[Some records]
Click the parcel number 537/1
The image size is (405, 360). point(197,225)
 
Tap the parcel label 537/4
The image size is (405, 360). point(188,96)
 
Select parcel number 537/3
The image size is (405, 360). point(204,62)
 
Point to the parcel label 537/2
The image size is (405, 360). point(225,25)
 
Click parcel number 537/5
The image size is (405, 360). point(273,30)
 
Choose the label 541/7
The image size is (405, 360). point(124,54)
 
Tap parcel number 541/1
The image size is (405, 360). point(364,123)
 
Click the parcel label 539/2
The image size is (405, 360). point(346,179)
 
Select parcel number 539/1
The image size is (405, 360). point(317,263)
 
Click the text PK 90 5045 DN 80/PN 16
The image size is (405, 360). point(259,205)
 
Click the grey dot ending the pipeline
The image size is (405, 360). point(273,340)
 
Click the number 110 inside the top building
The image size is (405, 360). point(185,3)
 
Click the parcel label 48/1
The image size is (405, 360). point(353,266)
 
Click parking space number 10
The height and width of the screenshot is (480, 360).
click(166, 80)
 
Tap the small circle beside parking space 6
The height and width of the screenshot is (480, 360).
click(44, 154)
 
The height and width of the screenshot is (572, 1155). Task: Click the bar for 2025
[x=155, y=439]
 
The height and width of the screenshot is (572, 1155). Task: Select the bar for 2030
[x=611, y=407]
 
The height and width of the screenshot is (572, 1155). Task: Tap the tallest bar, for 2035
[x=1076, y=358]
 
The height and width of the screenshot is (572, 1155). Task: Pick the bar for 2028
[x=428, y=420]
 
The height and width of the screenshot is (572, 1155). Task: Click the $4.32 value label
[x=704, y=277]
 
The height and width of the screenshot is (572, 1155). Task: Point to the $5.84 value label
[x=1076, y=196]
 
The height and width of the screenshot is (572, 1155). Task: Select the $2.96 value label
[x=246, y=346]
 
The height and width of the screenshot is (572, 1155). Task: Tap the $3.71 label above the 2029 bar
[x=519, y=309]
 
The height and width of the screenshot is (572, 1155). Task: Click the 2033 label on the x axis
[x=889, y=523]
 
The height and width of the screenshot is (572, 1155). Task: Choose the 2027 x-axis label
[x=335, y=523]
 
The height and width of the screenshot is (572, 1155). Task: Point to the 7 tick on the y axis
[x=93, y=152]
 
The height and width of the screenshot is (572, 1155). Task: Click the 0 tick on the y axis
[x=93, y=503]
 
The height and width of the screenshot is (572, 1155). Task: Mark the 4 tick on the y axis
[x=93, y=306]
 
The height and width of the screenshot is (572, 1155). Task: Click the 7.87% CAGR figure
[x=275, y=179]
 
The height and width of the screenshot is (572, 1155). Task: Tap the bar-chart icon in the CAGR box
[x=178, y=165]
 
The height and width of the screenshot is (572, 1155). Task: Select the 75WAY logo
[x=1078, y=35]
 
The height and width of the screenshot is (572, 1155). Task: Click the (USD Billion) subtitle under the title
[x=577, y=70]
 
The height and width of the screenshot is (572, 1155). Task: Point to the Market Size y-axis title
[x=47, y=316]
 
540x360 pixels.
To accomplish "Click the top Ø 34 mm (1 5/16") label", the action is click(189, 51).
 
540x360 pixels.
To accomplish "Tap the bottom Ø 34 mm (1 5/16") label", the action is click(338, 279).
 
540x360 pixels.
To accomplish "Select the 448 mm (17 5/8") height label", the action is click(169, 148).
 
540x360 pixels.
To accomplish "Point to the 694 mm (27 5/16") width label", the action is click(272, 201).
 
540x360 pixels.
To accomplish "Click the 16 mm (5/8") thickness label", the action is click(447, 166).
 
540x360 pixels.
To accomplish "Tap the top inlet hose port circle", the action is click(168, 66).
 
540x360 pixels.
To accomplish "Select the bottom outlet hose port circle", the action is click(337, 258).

▸ **TASK INSTRUCTIONS**:
Rewrite the lines above as a numbered list, leaving out the blank lines.

▸ **CORRECT RESPONSE**:
1. Click the parcel number 537/1
2. The image size is (405, 360). point(197,225)
3. Tap the parcel label 537/4
4. The image size is (405, 360). point(188,96)
5. Select parcel number 537/3
6. The image size is (405, 360). point(204,62)
7. Point to the parcel label 537/2
8. The image size is (405, 360). point(225,25)
9. Click parcel number 537/5
10. The image size is (405, 360). point(273,30)
11. Choose the label 541/7
12. The image size is (405, 360). point(124,54)
13. Tap parcel number 541/1
14. The image size is (405, 360). point(364,123)
15. Click the parcel label 539/2
16. The image size is (405, 360). point(346,179)
17. Select parcel number 539/1
18. The image size is (405, 360). point(317,263)
19. Click the text PK 90 5045 DN 80/PN 16
20. The image size is (405, 360). point(259,205)
21. Click the grey dot ending the pipeline
22. The image size is (405, 360). point(273,340)
23. Click the number 110 inside the top building
24. The image size is (405, 360). point(185,3)
25. Click the parcel label 48/1
26. The image size is (405, 360). point(353,266)
27. Click parking space number 10
28. The height and width of the screenshot is (480, 360).
29. click(166, 80)
30. Tap the small circle beside parking space 6
31. The height and width of the screenshot is (480, 360).
32. click(44, 154)
33. The height and width of the screenshot is (572, 1155). Task: Click the bar for 2025
34. [x=155, y=439]
35. The height and width of the screenshot is (572, 1155). Task: Select the bar for 2030
36. [x=611, y=407]
37. The height and width of the screenshot is (572, 1155). Task: Tap the tallest bar, for 2035
38. [x=1076, y=358]
39. The height and width of the screenshot is (572, 1155). Task: Pick the bar for 2028
40. [x=428, y=420]
41. The height and width of the screenshot is (572, 1155). Task: Click the $4.32 value label
42. [x=704, y=277]
43. The height and width of the screenshot is (572, 1155). Task: Point to the $5.84 value label
44. [x=1076, y=196]
45. The height and width of the screenshot is (572, 1155). Task: Select the $2.96 value label
46. [x=246, y=346]
47. The height and width of the screenshot is (572, 1155). Task: Tap the $3.71 label above the 2029 bar
48. [x=519, y=309]
49. The height and width of the screenshot is (572, 1155). Task: Click the 2033 label on the x axis
50. [x=889, y=523]
51. The height and width of the screenshot is (572, 1155). Task: Choose the 2027 x-axis label
52. [x=335, y=523]
53. The height and width of the screenshot is (572, 1155). Task: Point to the 7 tick on the y axis
54. [x=93, y=152]
55. The height and width of the screenshot is (572, 1155). Task: Click the 0 tick on the y axis
56. [x=93, y=503]
57. The height and width of the screenshot is (572, 1155). Task: Mark the 4 tick on the y axis
58. [x=93, y=306]
59. The height and width of the screenshot is (572, 1155). Task: Click the 7.87% CAGR figure
60. [x=275, y=179]
61. The height and width of the screenshot is (572, 1155). Task: Tap the bar-chart icon in the CAGR box
62. [x=178, y=165]
63. The height and width of the screenshot is (572, 1155). Task: Select the 75WAY logo
64. [x=1078, y=35]
65. The height and width of the screenshot is (572, 1155). Task: Click the (USD Billion) subtitle under the title
66. [x=577, y=70]
67. The height and width of the screenshot is (572, 1155). Task: Point to the Market Size y-axis title
68. [x=47, y=316]
69. 540x360 pixels.
70. To accomplish "Click the top Ø 34 mm (1 5/16") label", the action is click(189, 51).
71. 540x360 pixels.
72. To accomplish "Tap the bottom Ø 34 mm (1 5/16") label", the action is click(338, 279).
73. 540x360 pixels.
74. To accomplish "Select the 448 mm (17 5/8") height label", the action is click(169, 148).
75. 540x360 pixels.
76. To accomplish "Point to the 694 mm (27 5/16") width label", the action is click(272, 201).
77. 540x360 pixels.
78. To accomplish "Click the 16 mm (5/8") thickness label", the action is click(447, 166).
79. 540x360 pixels.
80. To accomplish "Tap the top inlet hose port circle", the action is click(168, 66).
81. 540x360 pixels.
82. To accomplish "Select the bottom outlet hose port circle", the action is click(337, 258).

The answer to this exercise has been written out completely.